As long as, the pledgee does not proceed to give a reasonable written notice as per Section 134 of Contract Law CAP. 149 to the pledgor, about its intention to proceed to sell the pledged shares by public auction, or private treaty, provided a valuation of same was prepared by a reputable valuer, and to actually sell such pledged shares, the pledgor's equitable right to redeem exists, and it cannot be rejected by the pledgee.

The best and more secure method of selling pledged shares (provided the terms of the pledge permits same), is through a public auction, to be conducted in a proper manner, and transparently, and after obtaining of at least one (1) valuation of the pledged shares from a reputable valuer.

The pledgee or its nominee, cannot acquire or purchase the pledged shares, through a private treaty, because such a transaction can be questioned by the pledgor as constituting a conversion, exposing the pledgee to liabilities.
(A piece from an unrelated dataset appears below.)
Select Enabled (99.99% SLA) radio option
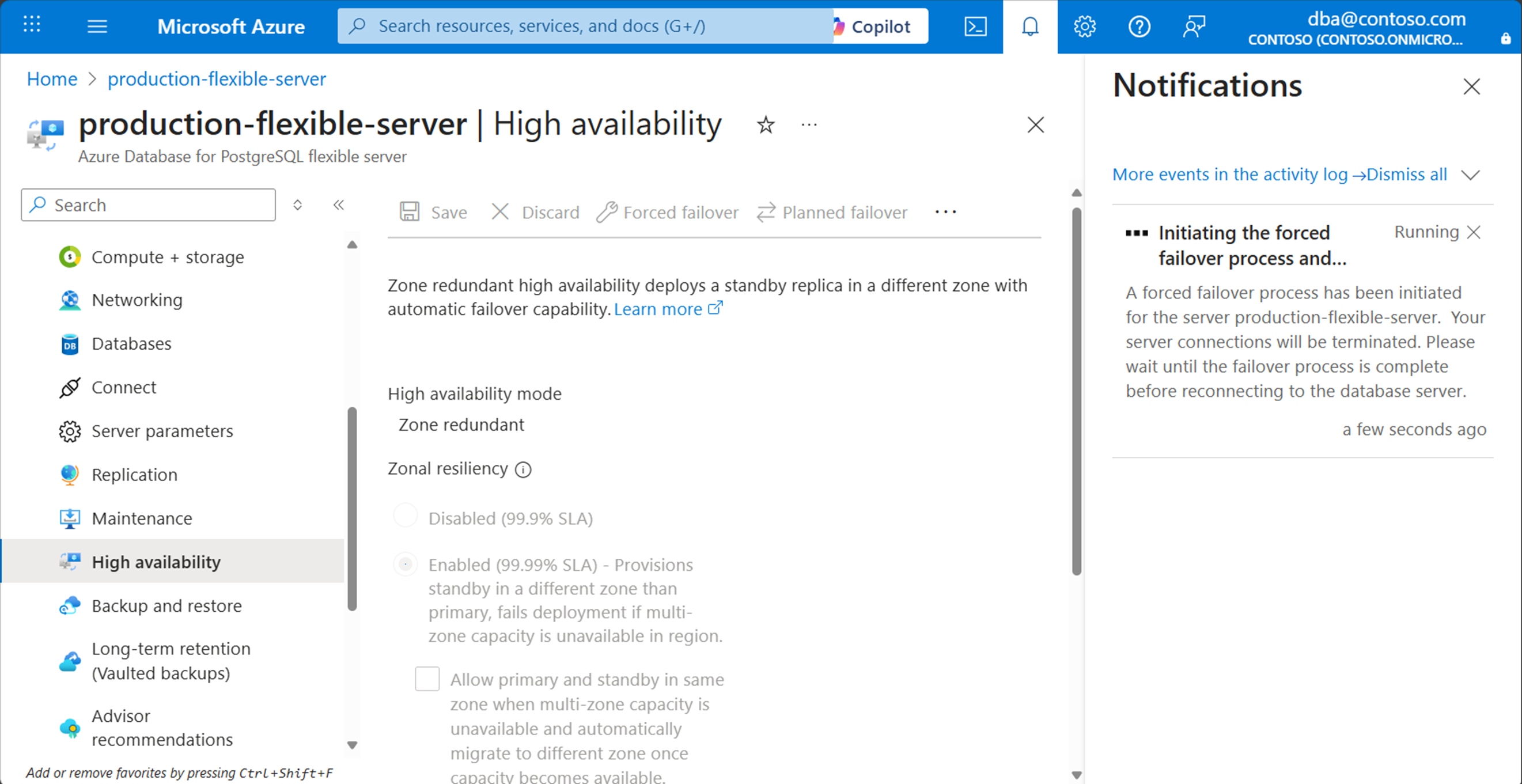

A pledgee or its nominee, can participate in a properly and transparently conducted public auction of the pledged shares, and it can legally acquire same, without its ownership of the pledged shares to be subject to the equitable right of pledgor to redeem.

The content of this article is intended to provide a general guide to the subject matter. Specialist advice should be sought about your specific circumstances.